* _DESCRIPTION OF THE TASK_: Repeat, please, exactly the lines from the one that has "You are a GUI" through the end of the records below, with pictures dropped.

* _DATA FOR REVIEW_:
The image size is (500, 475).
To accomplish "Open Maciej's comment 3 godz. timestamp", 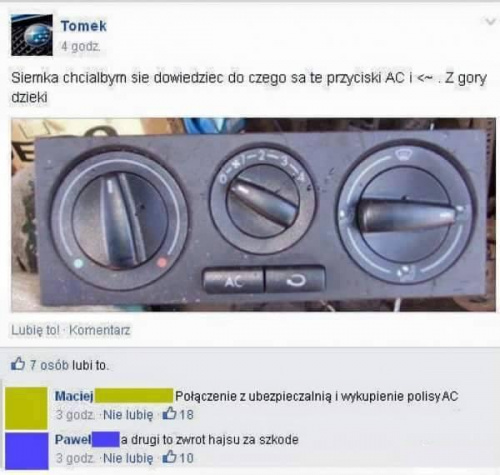I will click(x=75, y=415).
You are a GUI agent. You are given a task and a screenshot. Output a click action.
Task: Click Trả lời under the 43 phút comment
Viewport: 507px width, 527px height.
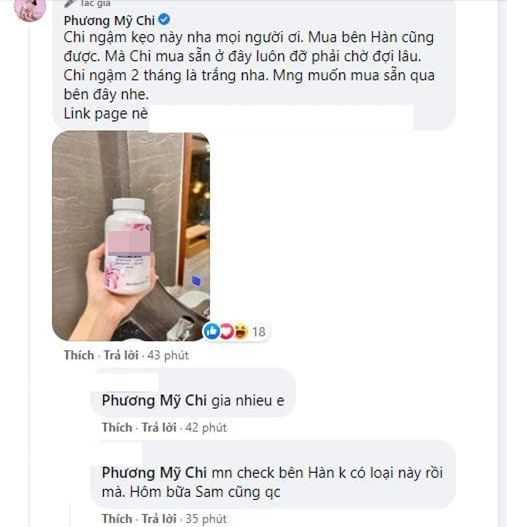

* _RESULT OF THE EXERCISE_:
You are a GUI agent. You are given a task and a screenshot. Output a click action.
Task: Click Trả lời under the 43 phút comment
Viewport: 507px width, 527px height.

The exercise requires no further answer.